Boxers have no business getting in the ring if they are not fully prepared and in top condition to fight an opponent. Quickness, agility and hand-eye coordination are key factors in boxing and so is punching power. Boxers can build strength with many different exercises, including weight training, but building punching power is a different story. Boxers need to hit the heavy bag to become powerful punchers. The exercise also presents a dynamic cardiovascular workout.
Step 1
Punch the heavy bag for two two-minute rounds to build strength and endurance. The emphasis is on punching technique. When you are hitting the heavy bag you are trying to build punching power. This means you are using your entire body to deliver a punch and not just your fists and arms. Concentrate on throwing punches that start in your feet, go up through your legs and into your core muscles, then go through your arms and into your fists. While you are concentrating on throwing your punches with your full weight and strength behind it, you are also throwing punches in a rapid manner. Increase to four three-minute rounds once you get used hitting the heavy bag.
Step 2
Place your right foot at a 45-degree angle and make sure it is about 18 inches behind your left foot. Keep your right foot at that angle as you deliver a right-hand power punch. This will help you deliver a punch with maximum power and make it easier to deliver a punch that will stun your opponent.
Step 3
Work on intense interval training on the heavy bag. When you are doing your two-minute rounds, you are including movement skills in your training. However, in interval training you throw only 1-2 combinations in a nonstop manner. Start doing this for 30 seconds, then increase to 45 seconds and finally go one minute without stopping.
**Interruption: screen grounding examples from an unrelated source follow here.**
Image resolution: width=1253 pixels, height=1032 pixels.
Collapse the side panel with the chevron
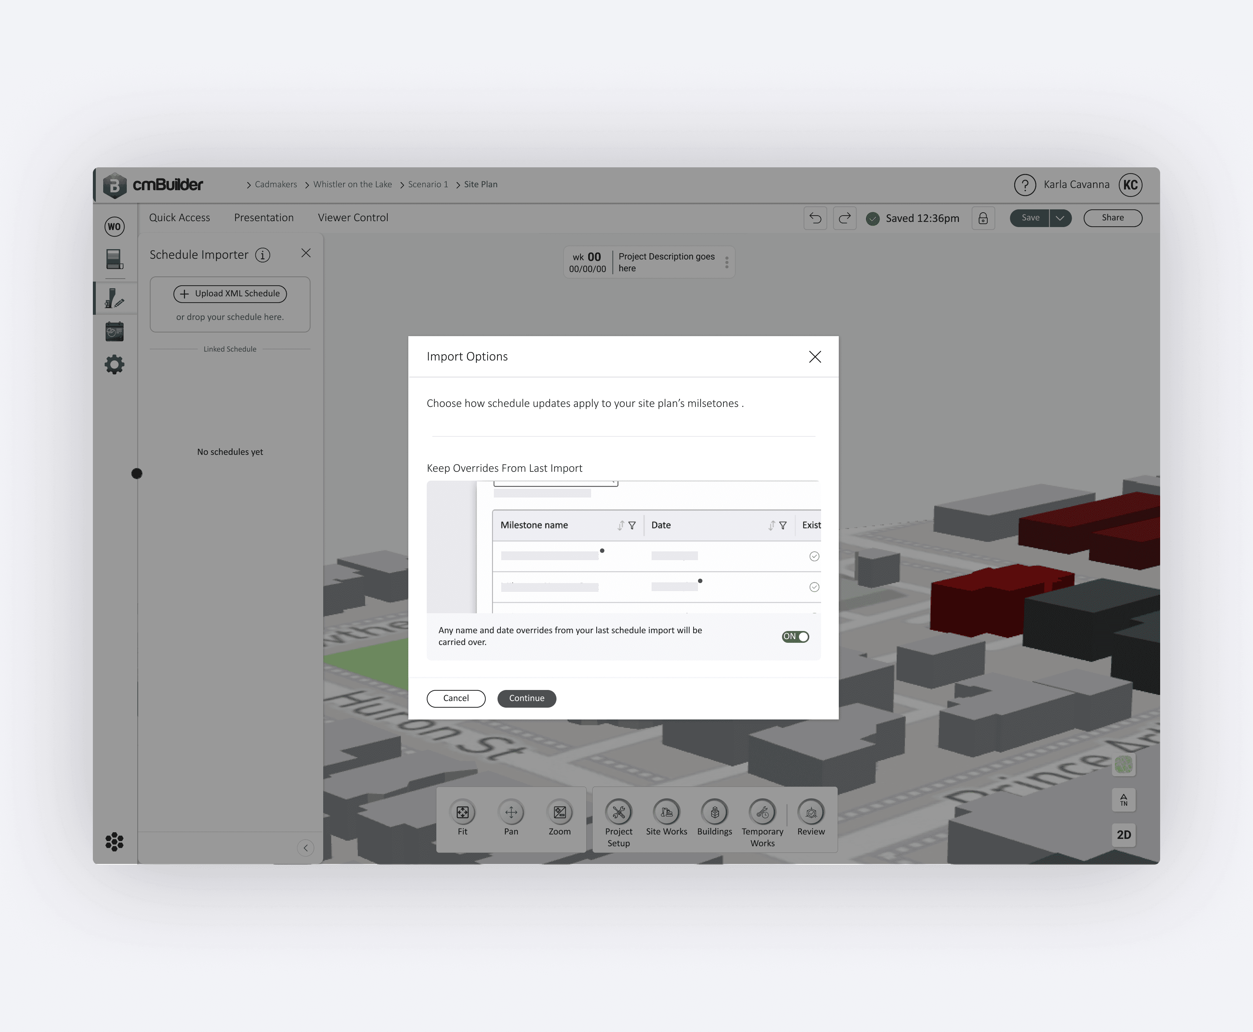tap(306, 848)
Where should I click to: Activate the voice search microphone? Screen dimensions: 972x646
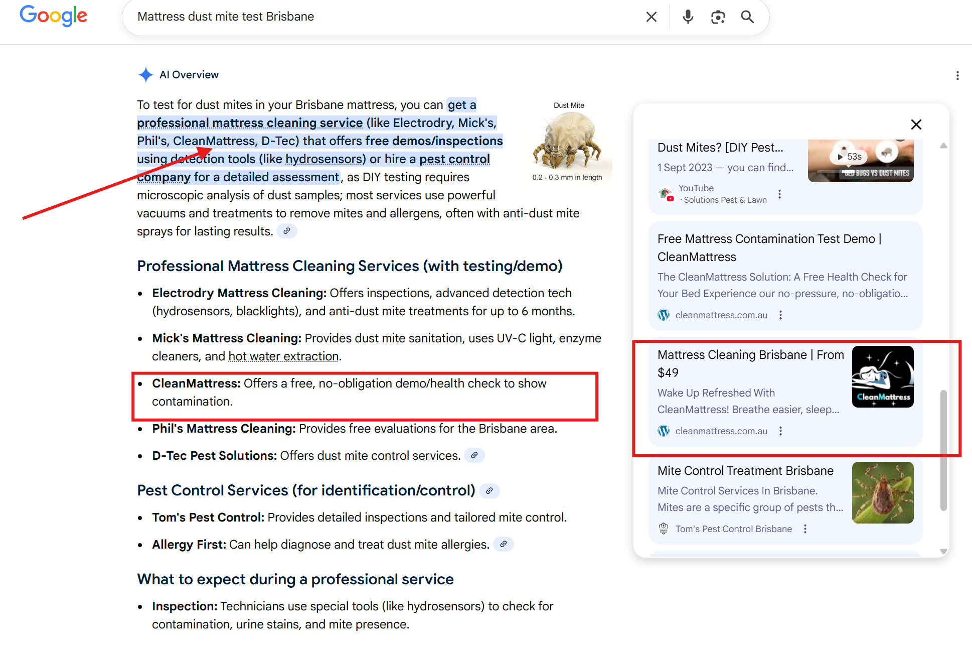point(688,17)
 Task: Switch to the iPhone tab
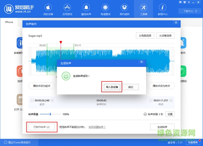9,22
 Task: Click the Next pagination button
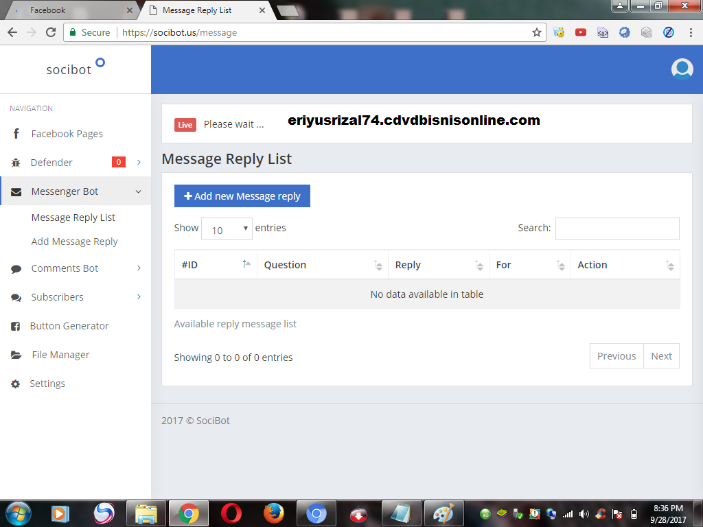click(661, 355)
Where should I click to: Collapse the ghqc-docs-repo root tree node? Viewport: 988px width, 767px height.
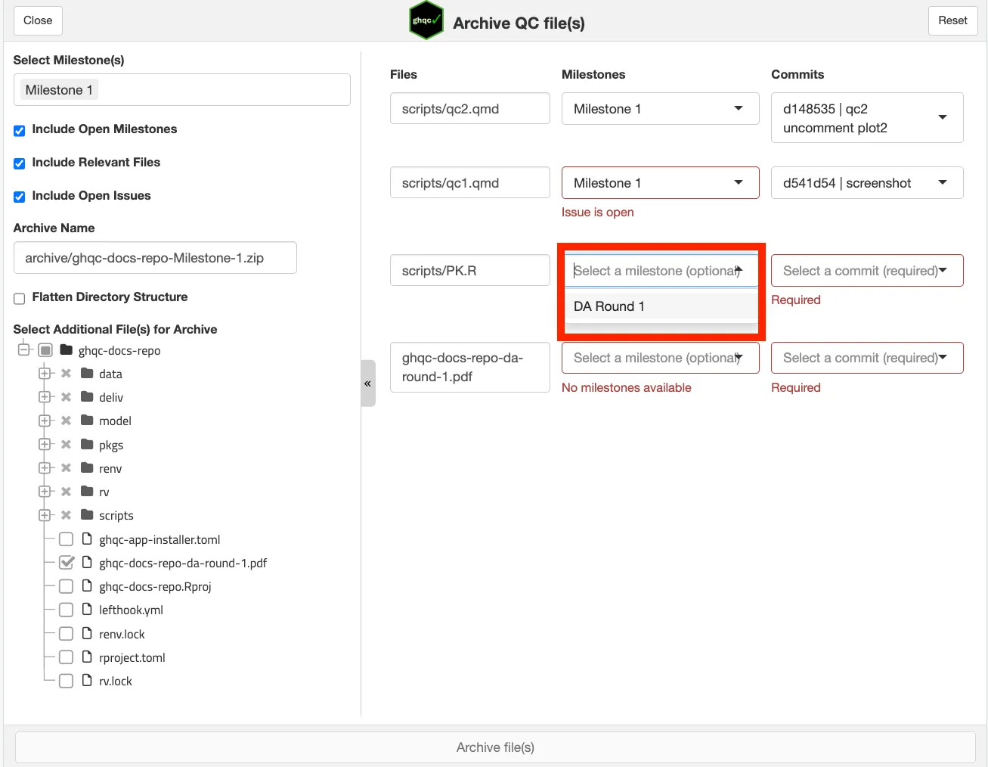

This is a powerful and exhausting workout that will require a two-minute break before hitting the bag again. It is often called the punch-out drill.
Step 4
Mix in all your punches when working on the heavy bag. Throw your left jab, left hook, right cross, right hook and right uppercut at the bag. Once you get past the 30-second mark in this drill, you will have found your rhythm. At that point, eliminate the left jab and throw power punches. Try to throw them rapidly as if you are going after your opponent with a swarm of punches. Keep your form and discipline while throwing punches, making it a point not to leave yourself open for a counterattack.
Tips and Warnings
- Combine a heavy bag workout with the speed bag and jumping rope to increase your speed, quickness and hand-eye coordination as well as your punching power and endurance.
- Make a tight fist and follow-through as you hit the heavy bag to avoid hand and wrist injuries.